Each year after the conclusion of The Masters Tournament, the winner is presented with the club's famous "Green Jacket." But what happens after the presentation ceremony is over — does the golfer get to keep the jacket?

The Green Jacket first became the symbol of Augusta National Golf Club membership in 1937, when the club placed an order for all members (members had to pay for their jacket themselves, however). The famous coats weren't presented to Masters winners until 1949, though, when Sam Snead became the first Masters champ presented with a Green Jacket.

Since then, every year the tournament winner takes part in a presentation ceremony during which he slips into the Green Jacket. Actually, today there are two such ceremonies: the one inside the television broadcasters' studio inside Butler Cabin; then the larger celebration outside on the golf course.

What happens next?
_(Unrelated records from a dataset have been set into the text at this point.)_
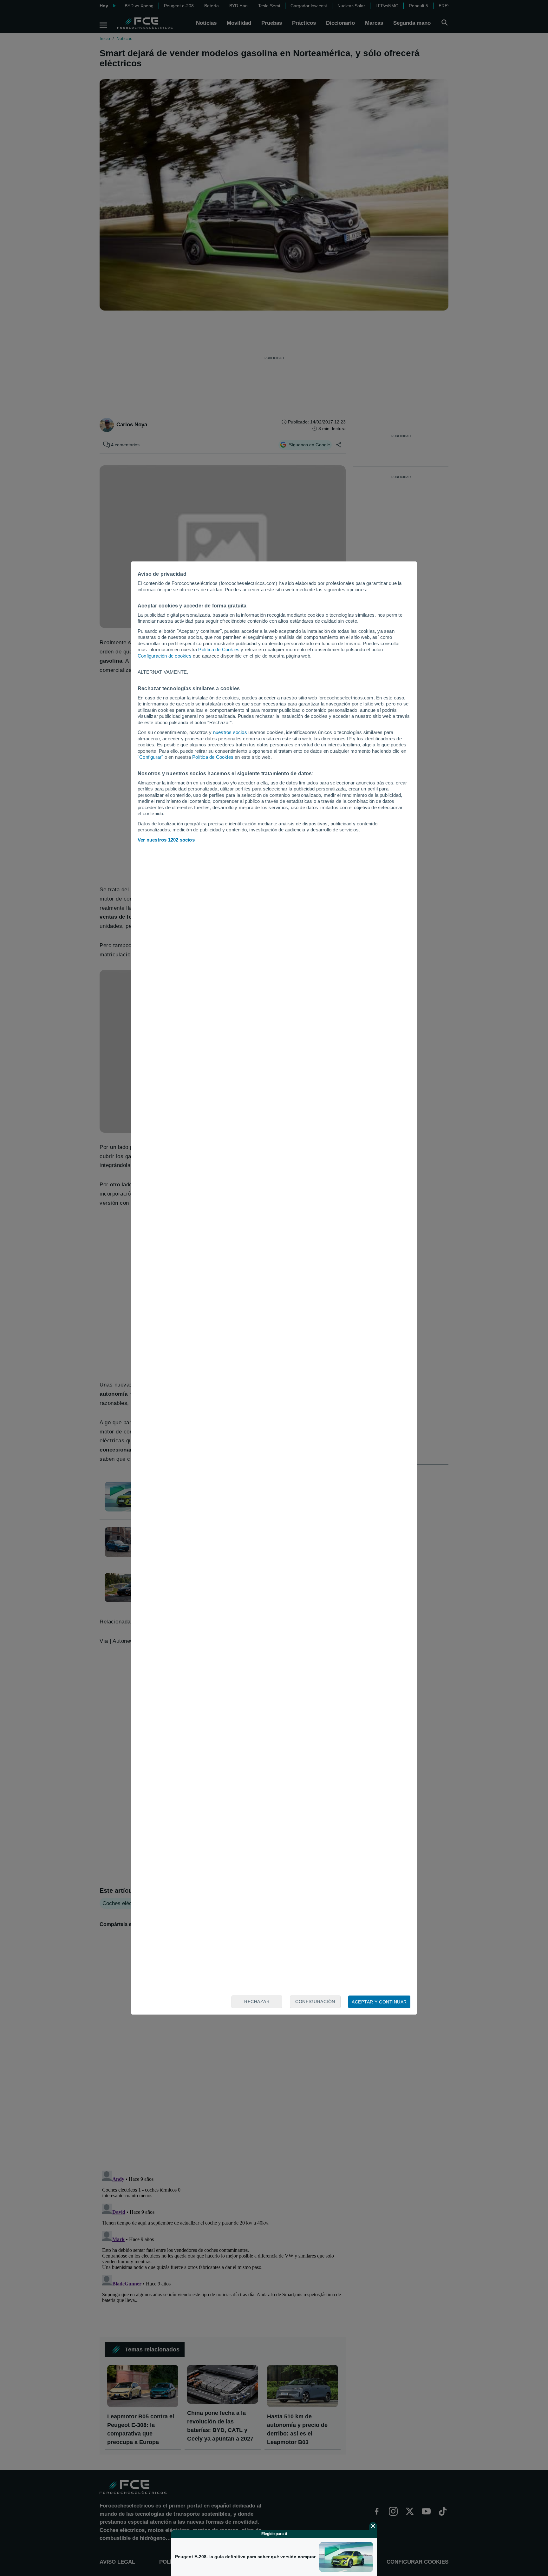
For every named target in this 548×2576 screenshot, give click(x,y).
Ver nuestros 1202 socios (166, 839)
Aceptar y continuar (379, 2001)
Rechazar (257, 2001)
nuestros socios (230, 732)
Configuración (315, 2001)
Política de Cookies (218, 649)
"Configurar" (150, 757)
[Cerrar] (373, 2526)
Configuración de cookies (165, 656)
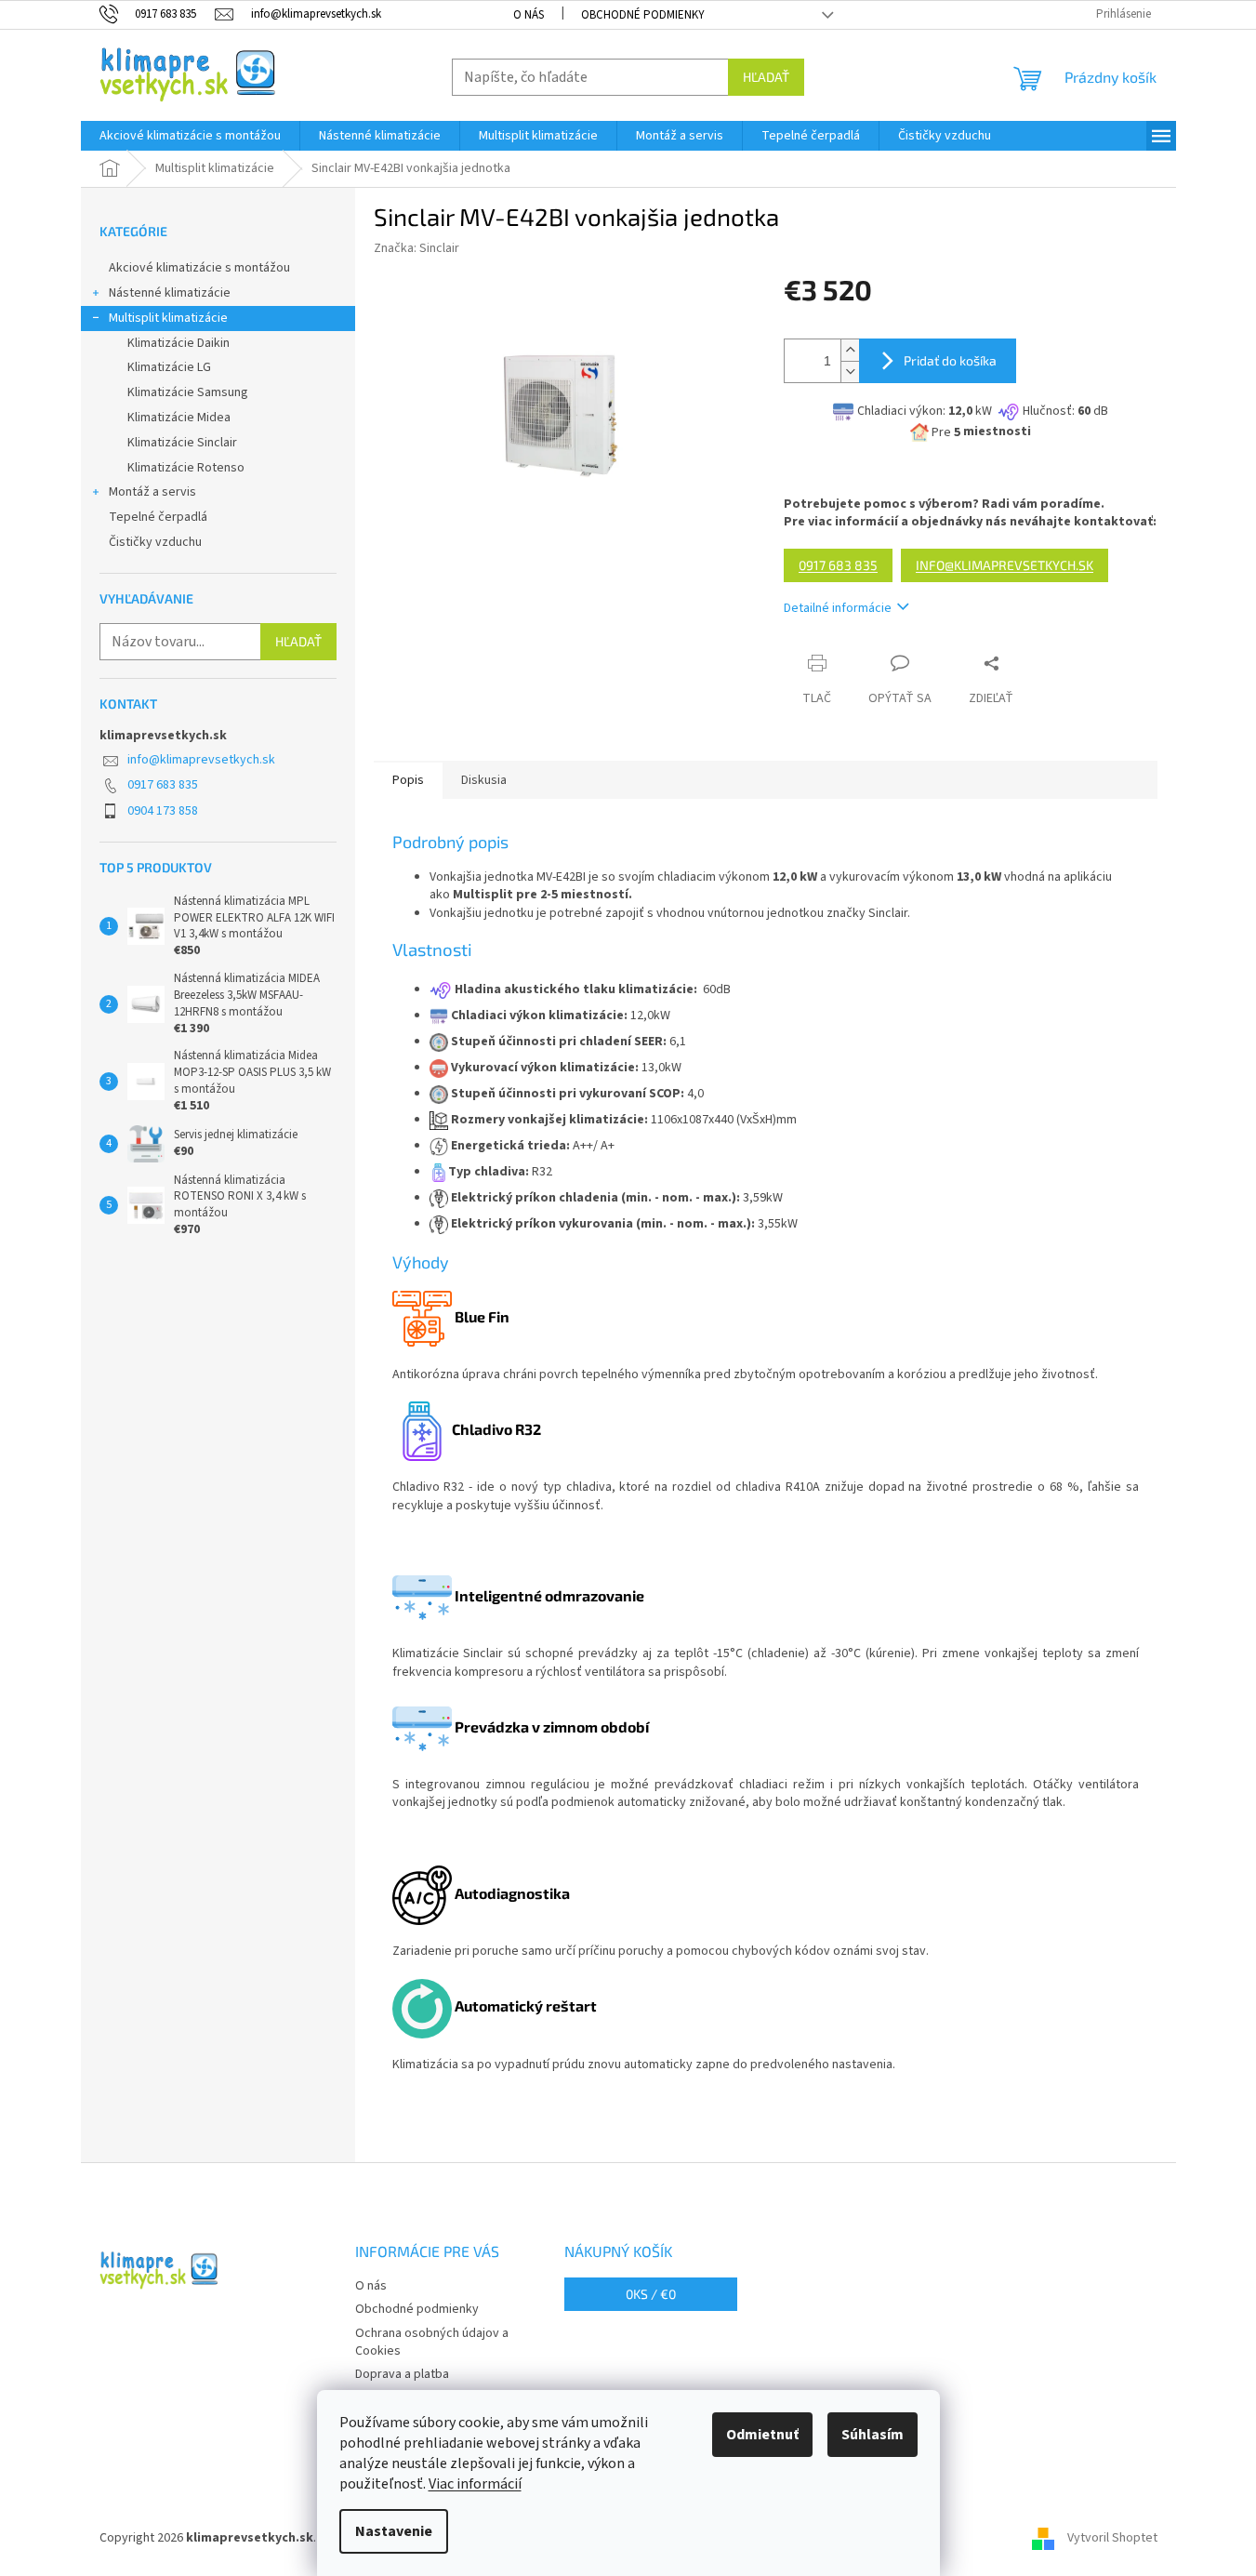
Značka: (416, 248)
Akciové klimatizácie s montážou (199, 268)
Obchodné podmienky (643, 15)
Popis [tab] (408, 780)
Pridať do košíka (950, 360)
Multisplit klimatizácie (168, 318)
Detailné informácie (838, 608)
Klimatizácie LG (169, 367)
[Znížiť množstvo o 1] (849, 371)
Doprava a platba (402, 2374)
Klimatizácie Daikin (178, 343)
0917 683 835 (162, 785)
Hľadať (766, 77)
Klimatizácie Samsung (187, 392)
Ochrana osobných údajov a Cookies (432, 2342)
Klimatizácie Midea (179, 417)
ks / (651, 2294)
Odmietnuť (762, 2434)
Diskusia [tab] (484, 780)
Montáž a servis (152, 492)
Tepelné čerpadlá (158, 517)
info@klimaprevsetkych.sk (201, 759)
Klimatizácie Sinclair (182, 442)
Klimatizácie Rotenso (186, 467)
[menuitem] (190, 136)
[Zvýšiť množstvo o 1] (849, 350)
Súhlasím (872, 2434)
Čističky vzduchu (155, 542)
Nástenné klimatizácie (170, 293)
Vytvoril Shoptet (1112, 2538)
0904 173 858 (162, 811)
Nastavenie (393, 2531)
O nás (528, 15)
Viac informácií (475, 2484)
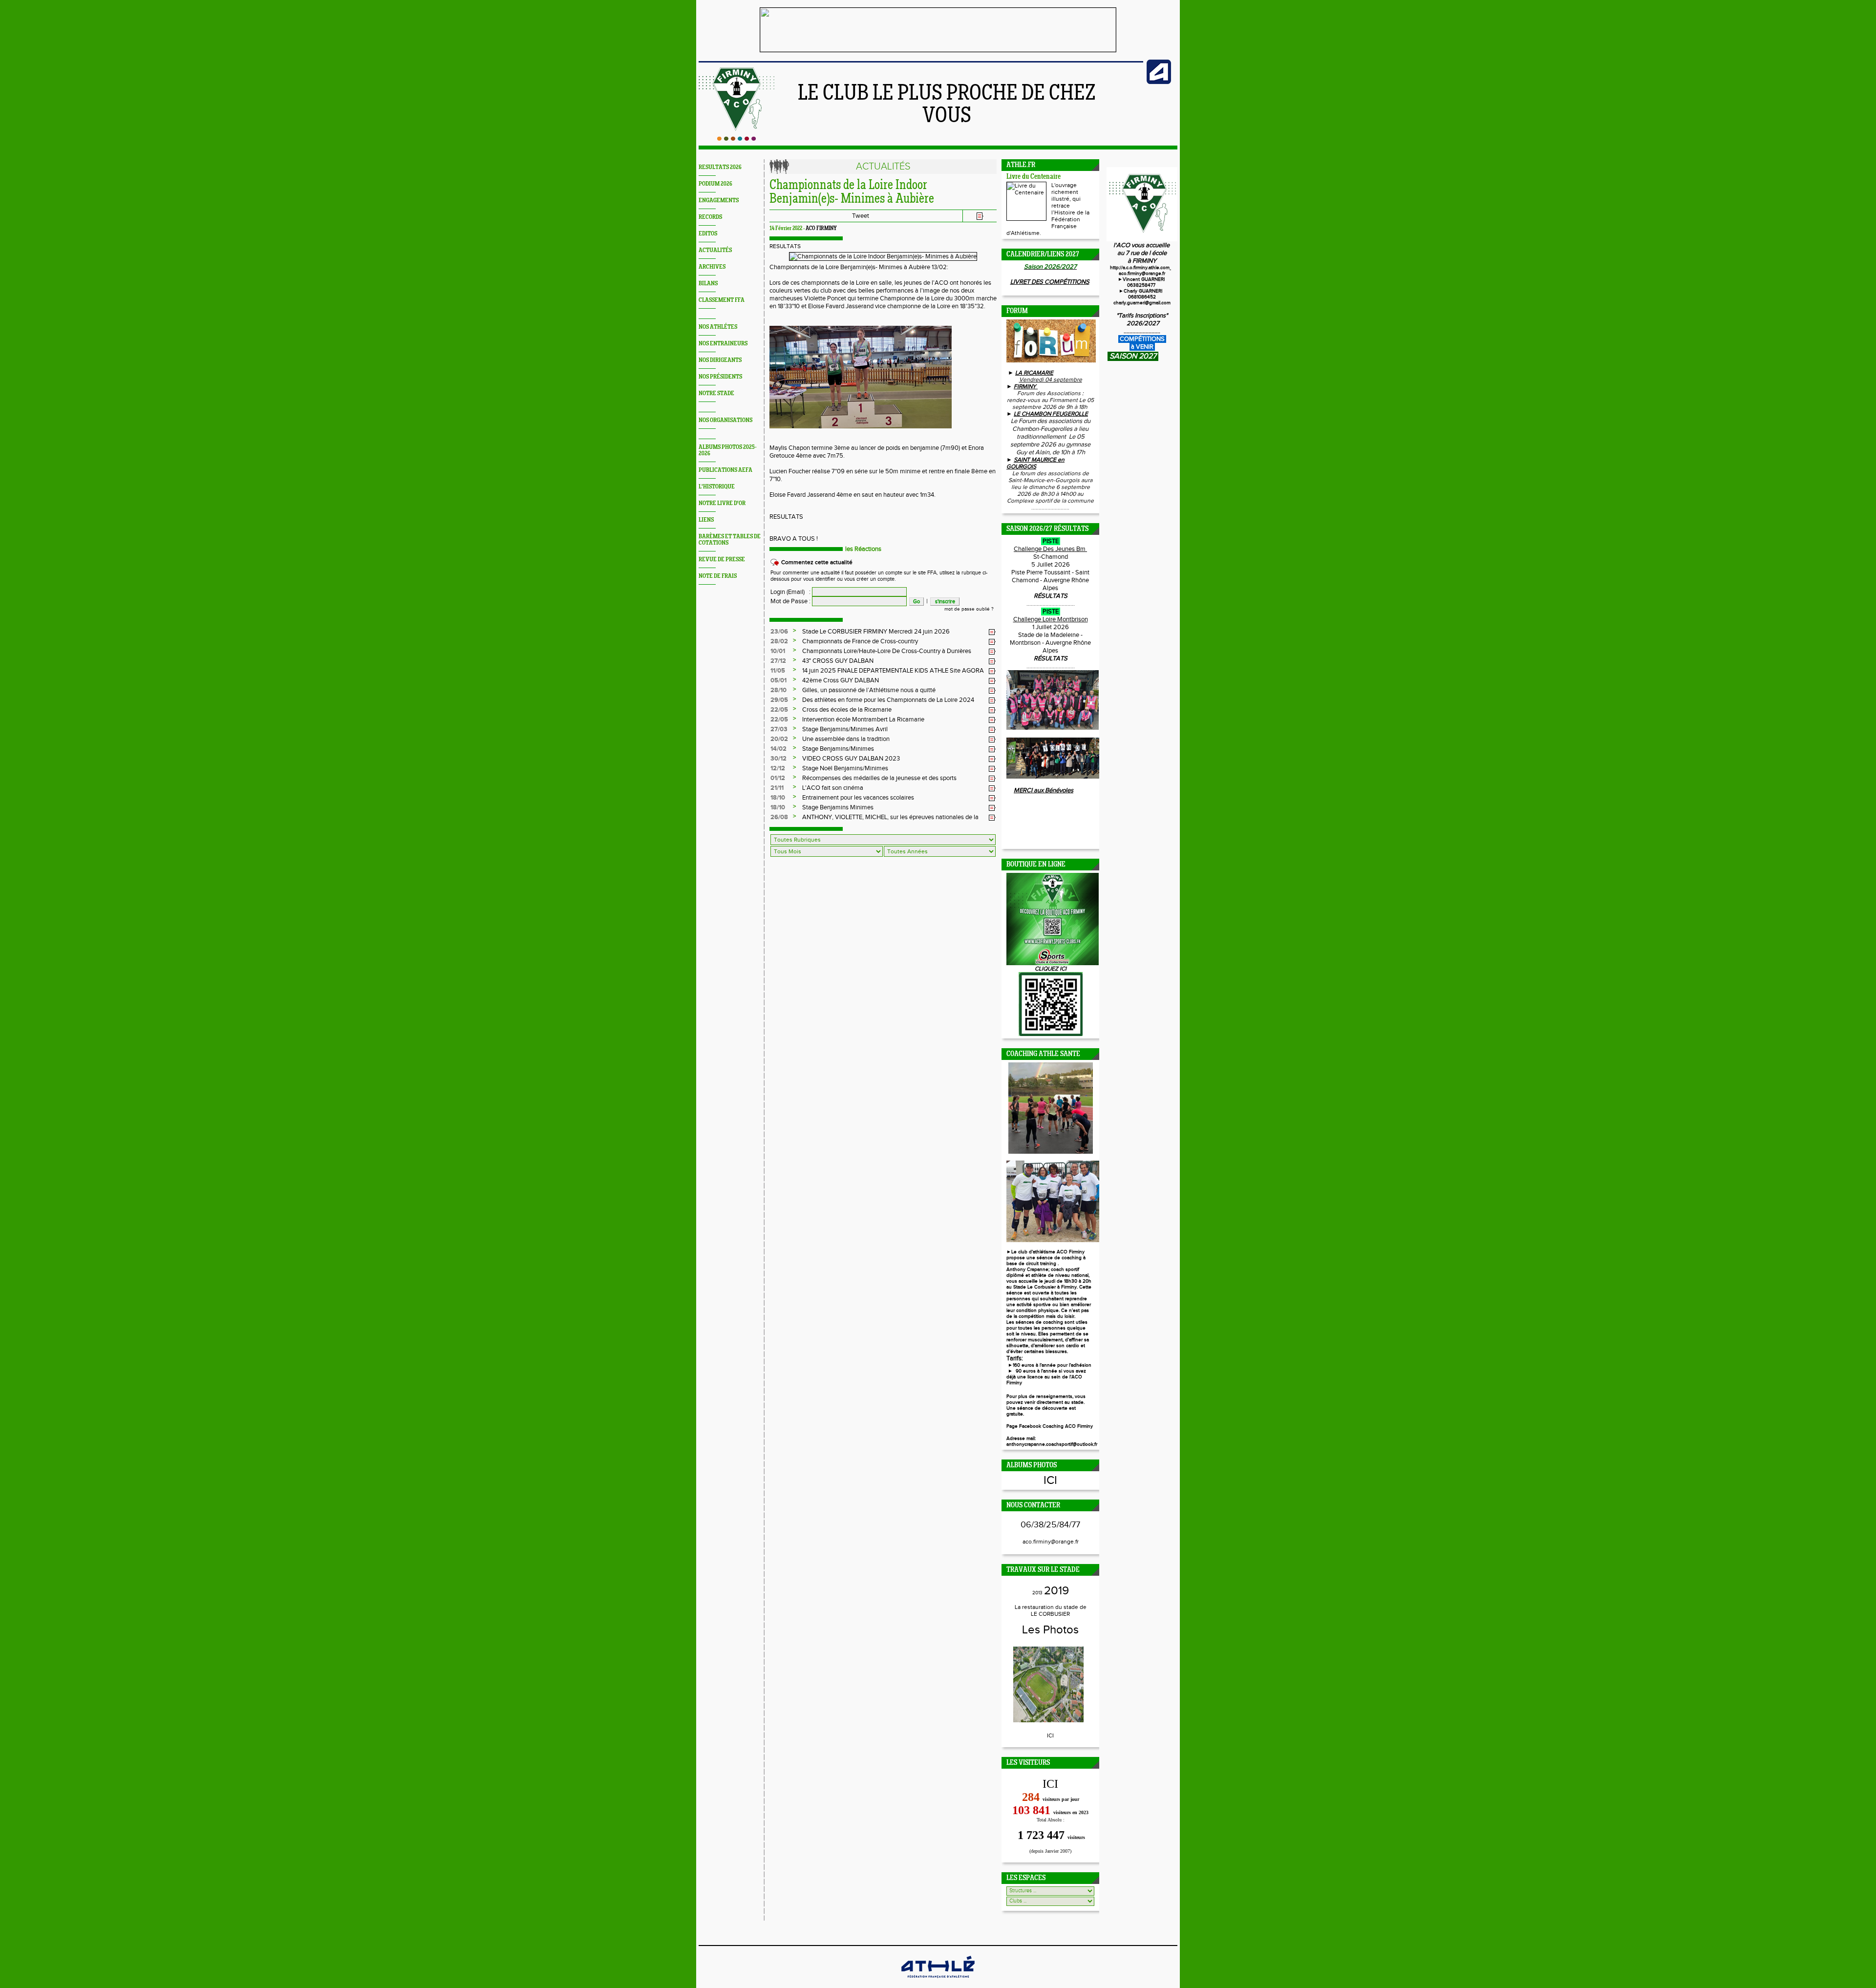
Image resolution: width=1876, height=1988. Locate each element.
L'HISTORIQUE (717, 487)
Does the Masters winner get to keep his Green Jacket? Yes — but only for a limited time away from Augusta National Golf Club.

Green Jackets — those given to Augusta National members and those presented to Masters champions — are required by the club to remain on the premises. Members and past champions essentially have visitation rights: Any time they are at the club, they retrieve their Green Jacket (they are all monogrammed) and wear it. When they leave the club, their jacket goes back into storage.

The new Masters champion each year, however, gets to take his Green Jacket home with him. When the winner returns the following year, he brings the jacket back to Augusta National and from that point the jacket remains on club grounds.

So each year's champion gets to take his Green Jacket home with him for one year; the jackets of everyone else remain on the club grounds at all times. That's the rule.

That rule has been breached a few times. Gary Player, famously, took his Green Jacket home with him and never returned it to the club. That was in 1962; the club lets him get away with it out of a sort of tradition (and because he's Gary Player). Billy Casper wanted to be buried in his Green Jacket. When he died in 2015, his wishes were communicated to Augusta National, which provided his family with Casper's jacket, and he was, in fact, buried in it.

A few Green Jackets have escaped Augusta National over the years and come up for auction. There is dispute, in some cases, over authenticity (whether the jackets in question were the ones kept at Augusta National, or whether they were replicas the golfers had made for their own keeping, which is common). Augusta National has successfully sued several times to stop the auctioning of Green Jackets.